:: Source ::
1.2. Each Agreement shall be evidenced by the Seller’s written Confirmation. In the event of any conflict between these terms and conditions and the terms of the Confirmation, the ones of the latter shall prevail.

1.3. An agreement between the Buyer and the Seller shall not be deemed concluded and these terms and conditions shall not apply without the prior written approval of the Seller.

1.4. These terms and conditions together with the Confirmation constitute the entire Agreement. No derogation, addition or amendment of the Agreement shall be in force or in effect unless or until expressly confirmed in writing by the Seller. If any provision of the Agreement is invalid to any extent or unenforceable, the remainder of the Agreement shall not be affected thereby.

1.5. Sellers Terms and Conditions not applied if offer has been done basis Suppliers Terms and Conditions. In this case Suppliers Terms and Conditions are applied.

2. Definitions

2.1. “Seller” shall mean GLOBAL BUNKERING LTD 1st Floor, Kings Court, Bay Street, P.O. Box N-6944, Nassau, Bahamas and their suppliers and/or contractors.

2.2. “Buyer” shall mean the party contracting to buy Marine Fuels under the agreement.

2.3. ”Marine Fuels” shall mean the Seller’s commercial grades of fuel oils and/or gas oils and/or distilled oil products and/or lubricating oil as currently offered generally to its customers for similar use at the time and place of delivery.

:: Material provided ::
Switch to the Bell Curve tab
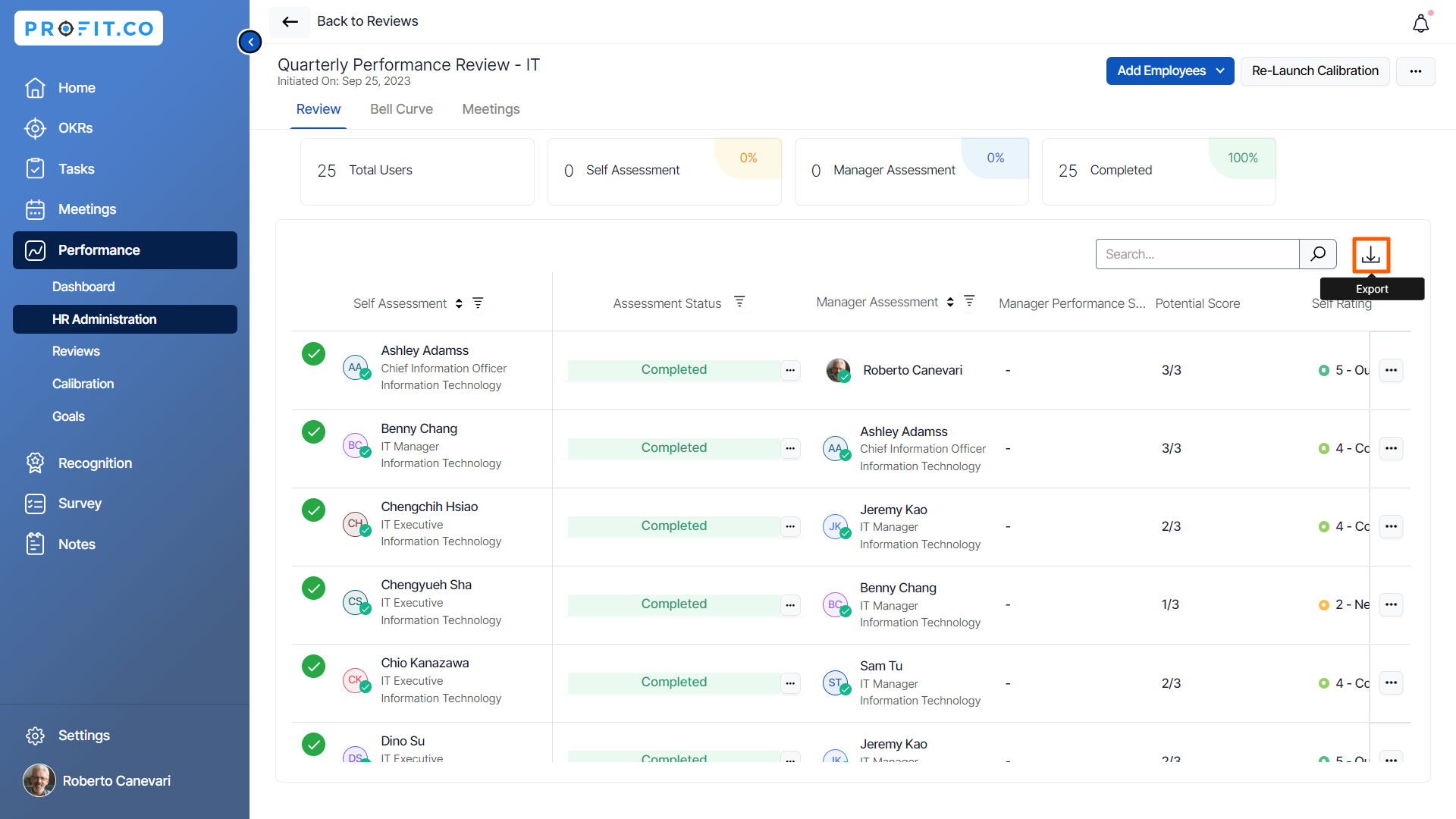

:: Written request A ::
According to the marine fuel sales terms, what prevails if these terms and conditions conflict with the Confirmation?
:: Written request B ::
Please pick up the marine fuel sales terms after their last sentence and write the clauses that would come next.

:: Exercise output A ::
The terms of the Seller's written Confirmation prevail.

:: Exercise output B ::
2.4. “The Contract” shall mean an agreement between the Buyer and the Seller, subject to these conditions.

2.5. “Goods” shall mean the Marine Fuels and ancillary services to be purchased by Buyer pursuant to the Contract.

2.6. “Vessel” shall mean the Vessel to which the Marine Fuels are to be delivered by the Seller.

2.7. “Agreement” means an agreement between the Seller and the Buyer concluded by way of exchange of confirmation messages (including facsimile, telex or e-mail messages). The Agreement shall incorporate these terms and conditions.

3. Prices

3.1. Prices shall be the Seller’s price in effect at time and place of delivery as set forth in the Seller’s telex confirmation of bunkering and will be valid for only the expected day of arrival of the Vessel as advised by the Buyer. Prices for delivery beyond this range are subject to amendment at the Seller’s option. Unless otherwise agreed, prices shall be deemed to be in US.Dollars. All applicable taxes (including VAT if any), levies, duties, fees and other costs including those imposed by Governments and local Authorities shall be for the Buyer’s account and will not ordinarily be included in the price quoted.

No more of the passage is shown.